* [Source extract]:
:::

Python, of course, gives you access to a host of useful libraries for NLP
(SpaCy[3], NLTK, Textacy), machine learning (Scikit-learn, PyTorch,
Tensorflow), and more general data processing (Pandas) and visualization
(Matplotlib, Seaborn).

[1]:
[https://github.com/aria42/flare/blob/master/README.md](https://github.com/aria42/flare/blob/master/README.md)
[2]:
[https://github.com/thinktopic/cortex](https://github.com/thinktopic/cortex)
[3]: [https://spacy.io/index](https://spacy.io/index)

------
mindcrime
You can't really go wrong with Python, Java (or any JVM language), R, Octave,
or probably even C++. Prolog might have some appeal if you already know the
language.

If you're really curious as to what languages are being used in this area -
and how - one good source is here:

[http://mloss.org/software/language/](http://mloss.org/software/language/)

Personally, I'm a fan of Java and DL4J, Jenetics, SAMOA, Mahout, COLT,
OpenNLP, CoreNLP, UIMA, Jena, SparkML and the like. But I'm biased since my
background in primarily Java. I've also been doing a lot of Python and R, and
some Octave, lately and all of those are nice in their own ways as well.

:::

* [Records]:

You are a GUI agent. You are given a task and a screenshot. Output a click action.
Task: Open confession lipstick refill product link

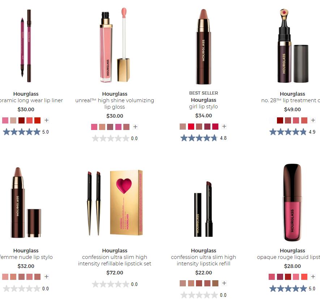pos(204,260)
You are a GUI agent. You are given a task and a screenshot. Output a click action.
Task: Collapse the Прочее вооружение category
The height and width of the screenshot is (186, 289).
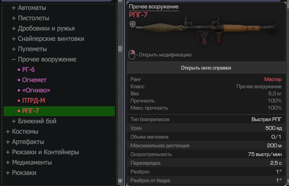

:::

* [Short exercise]: Please carry on the forum thread about programming languages for machine learning, picking up after its final sentence. The listing was drawn from a different source.

* [Response for this exercise]:
The syntax of R is a bit, erm, "quirky" in some ways compared to a lot of
other languages, but it may have the best support of any language in terms of
libraries for cutting-edge statistical techniques (this is because
statisticians heavily use R and the first versions of new techniques are
usually written in R).

------
TheAlchemist
Python, hands down. By far the best tools, community, documentation etc.
Although if you are looking for something 'high frequency' you will need to
implement the stuff on the critical fast path in something faster.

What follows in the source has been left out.